Over the past few weeks, it’s safe to say that we have all experienced a beauty mishap or two. From patchy, half-fallen-out lash extensions to grown-out manicures and toes that need some serious tending to, there’s no doubt that our beauty routines have recently been flipped on their heads. The biggest issues that it seems almost everyone is facing, though, are those to do with our hair.
Being unable to get out to salons means that many of us are currently facing unsightly roots and split ends and even risking at-home haircuts in a bid to better the situation. One of the most common complaints that I have come across, however, is that of hair breakage. In fact, almost everyone I have spoken to agrees that their hair seems to be snapping much more than it ever has before.
Unsure whether your short strands are breakage or just baby hairs? “Loss of elasticity in hair leads to snapping. Healthy hair will be able to ping back into shape. The stress test is when it's wet, if you pull the hair and it bounces back, it's healthy,” says Paul Edmonds, celebrity hairstylist and official BAFTA partner.
While there’s no doubt that regular trims are essential for keeping hair healthy and strong, there are some things that will help prevent further hair breakage. Keep scrolling to discover the hair habits that experts warn could be causing your strands to snap and what you can do to help.
Okay, it might seem obvious, but overprocessing your hair, in general, is sure to lead to some sort of weakening and breakage, and when you throw some serious heat into the mix, things get a whole lot worse. “Heat styling causes both disulphide bonds and hydrogen/salt bonds to degenerate. These bonds form the structure of the hair, and once compromised, they make the keratin weak and shed. Keratin is the material that hair is made from, so the hair itself gradually becomes thinner and snaps,” explains Edmonds.

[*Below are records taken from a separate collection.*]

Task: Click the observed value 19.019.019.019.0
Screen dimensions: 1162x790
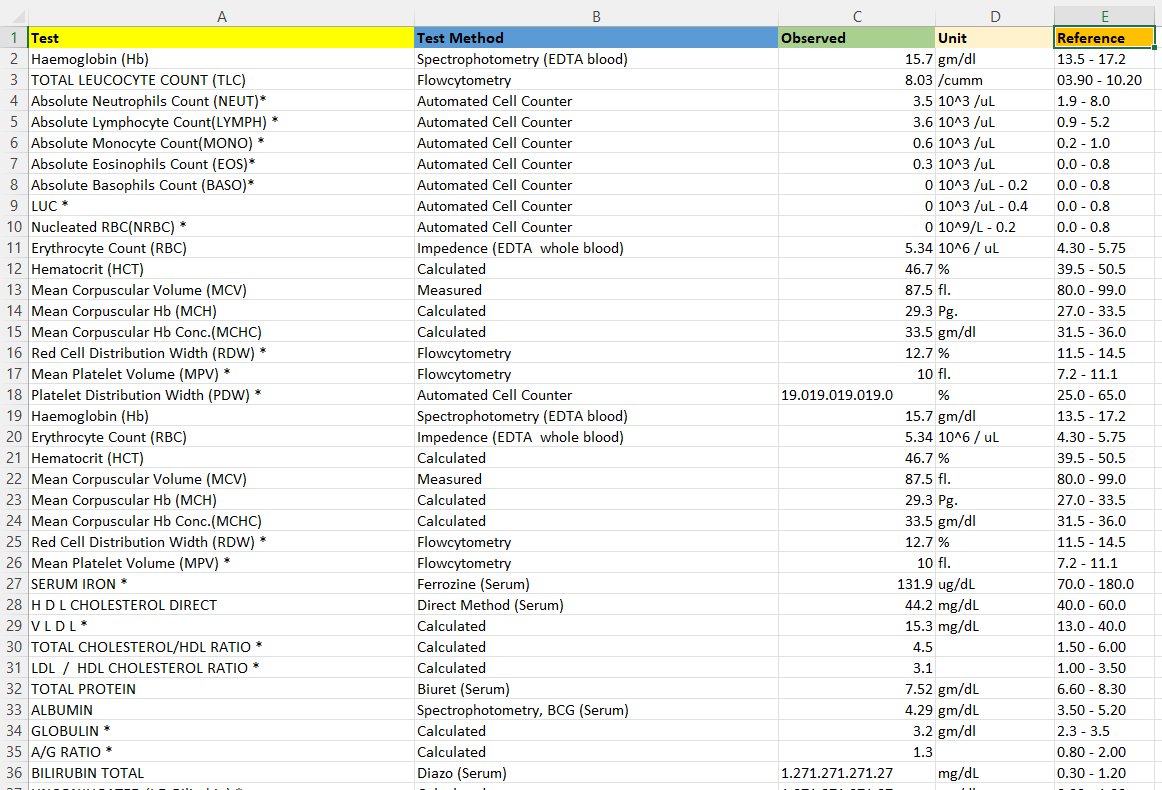Action: 857,394
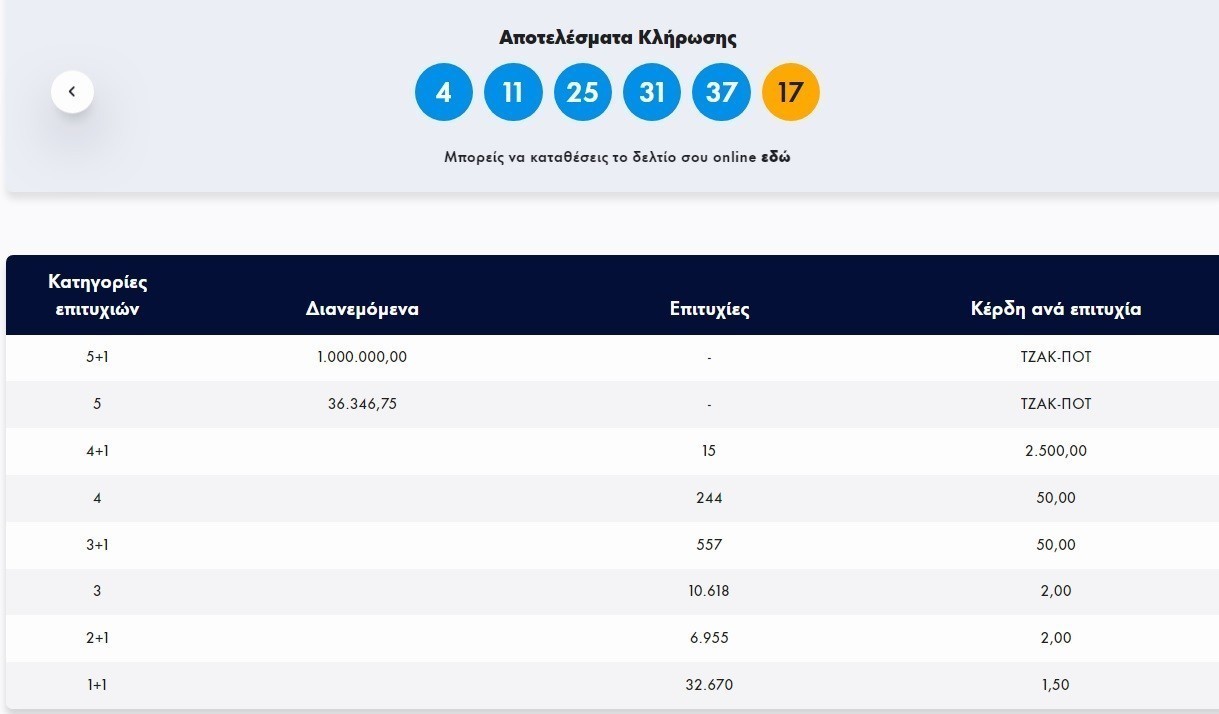Click the Επιτυχίες column header

pos(709,309)
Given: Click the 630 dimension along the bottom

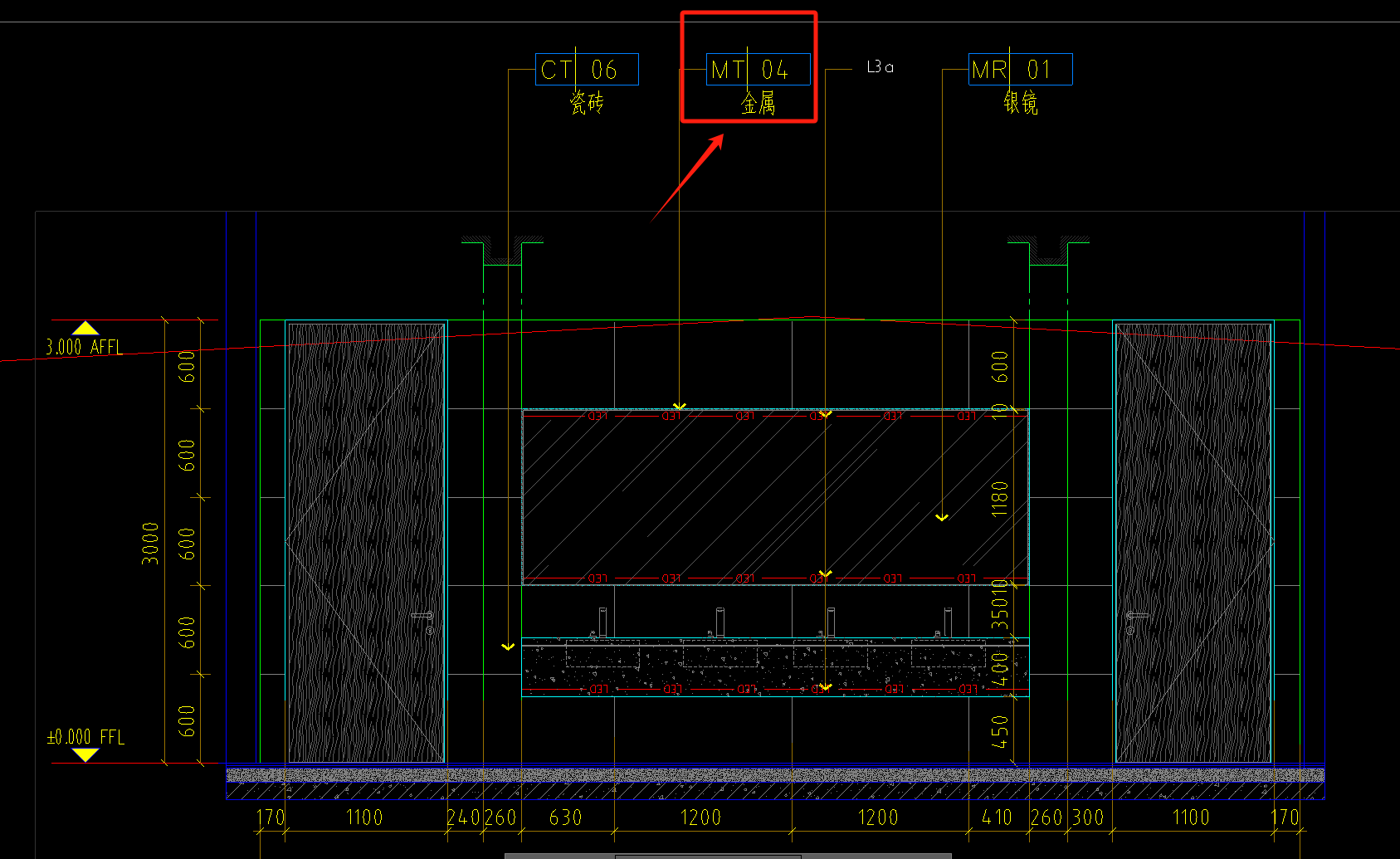Looking at the screenshot, I should (x=565, y=818).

While social trips out are on hold for a little longer at least, now is a great time to give your hair a bit of a break from all of the heat styling. Why not let your hair air dry or take a hiatus from daily tonging? If you can’t face the thought, investing in a hard-working heat protectant is absolutely imperative if you want to prevent breakage.
Using Tight Hairbands
If you have long hair and are anything like me, your go-to hairdo for the last six weeks will have been a zero-effort topknot that teeters somewhere between your forehead and your crown. A chic look it is not, but given the current working-from-home situation, I have found it quite practical.
The bad news is that it’s causing serious breakage. “People are wearing their hair up more than they usually would. Using elasticated bands with dry hair that’s knotted will cause more breakage,” says Edmonds.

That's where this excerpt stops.